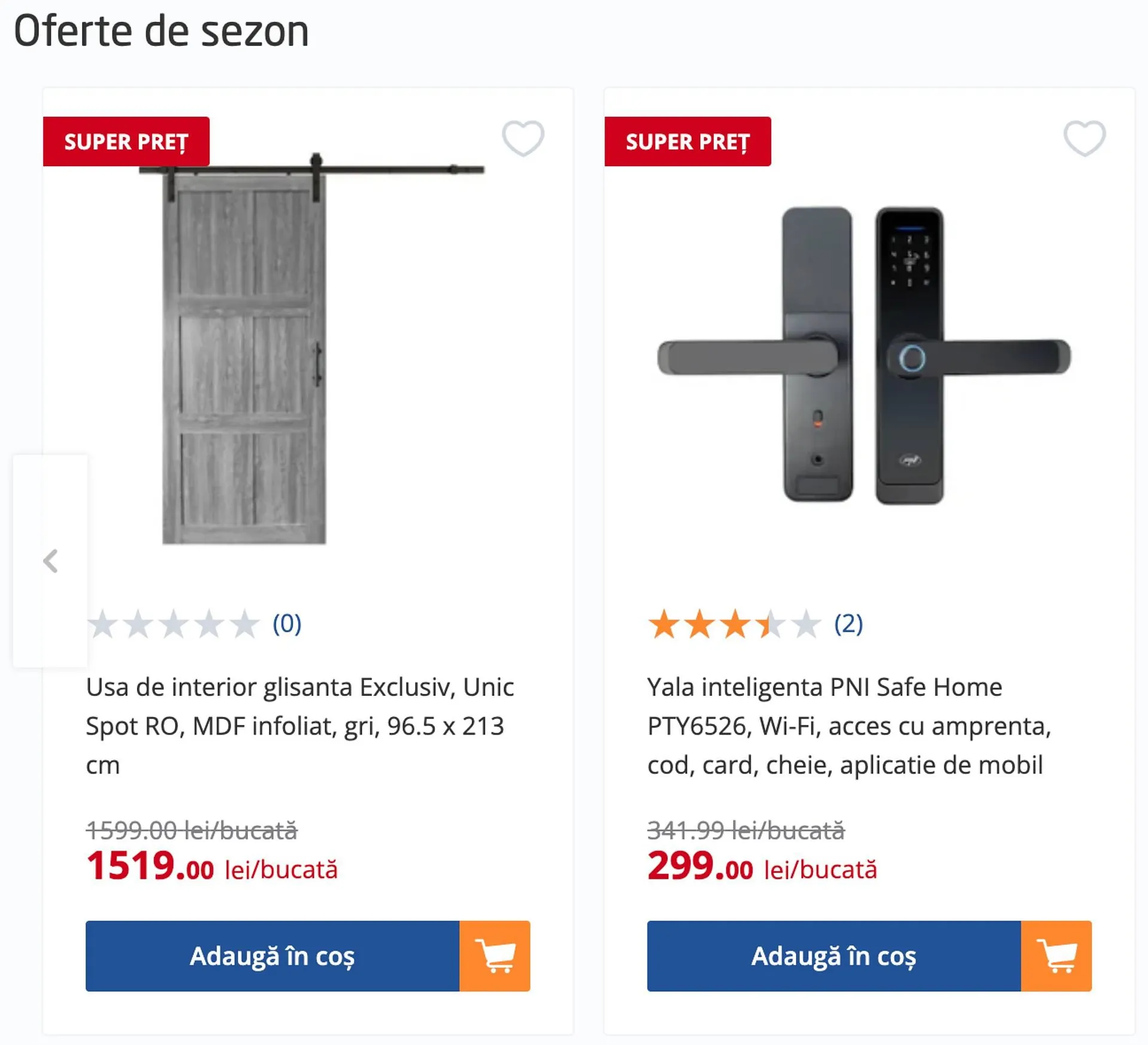Open the (2) reviews count link
Viewport: 1148px width, 1045px height.
pyautogui.click(x=848, y=624)
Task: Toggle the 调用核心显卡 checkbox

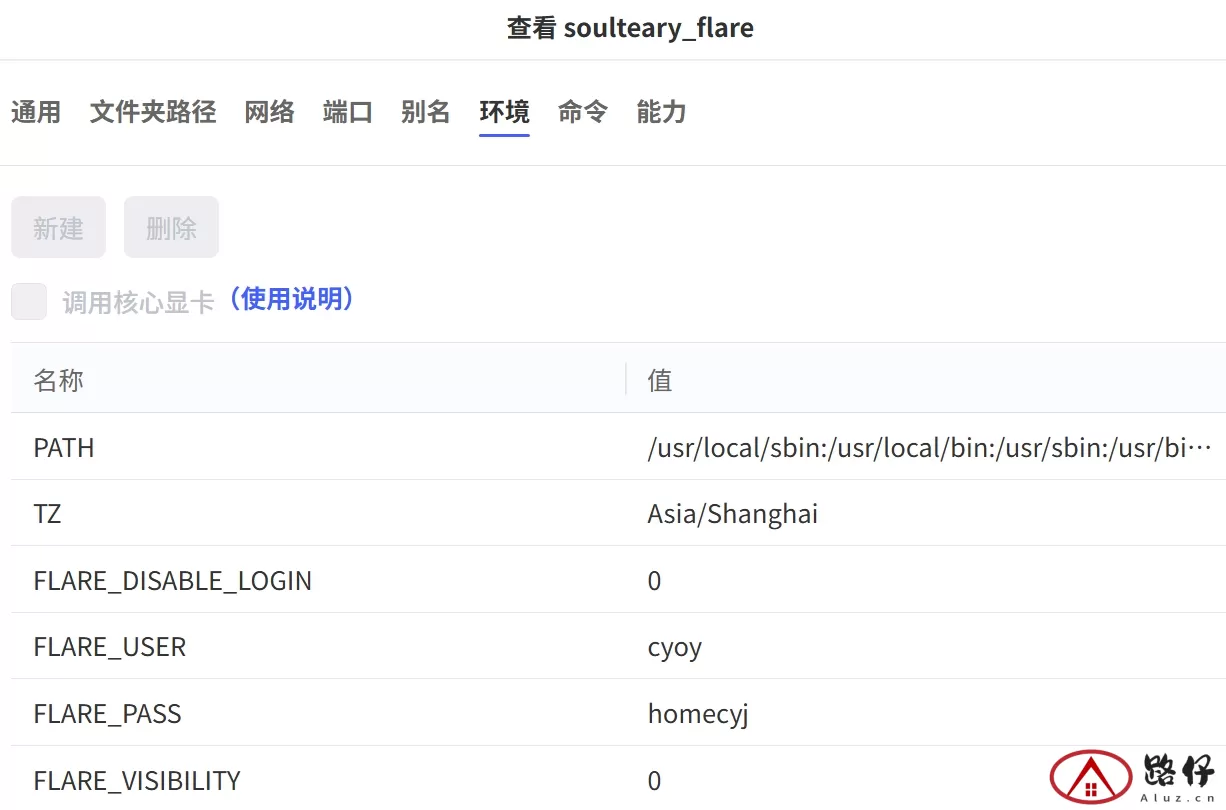Action: pos(29,301)
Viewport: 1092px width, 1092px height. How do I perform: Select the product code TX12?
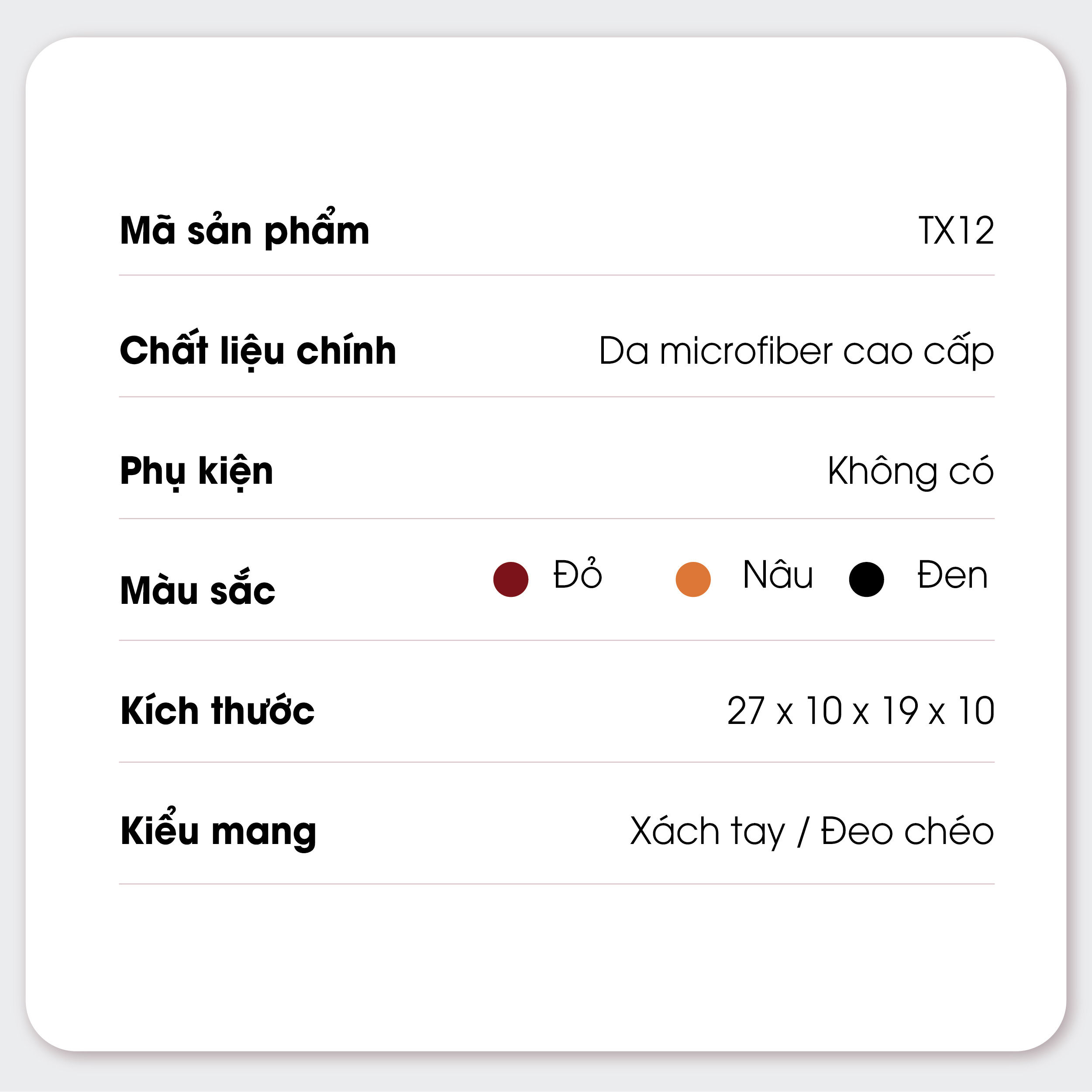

══════════

• _Exercise prompt_
Output exactly the lines from the one that has "Task: Toggle the 调用核心显卡 checkbox" through the end of the data. Do not include pictures.

• _Result_
Task: Toggle the 调用核心显卡 checkbox

Action: pos(29,301)
Viewport: 1092px width, 1092px height. How do I perform: Select the product code TX12?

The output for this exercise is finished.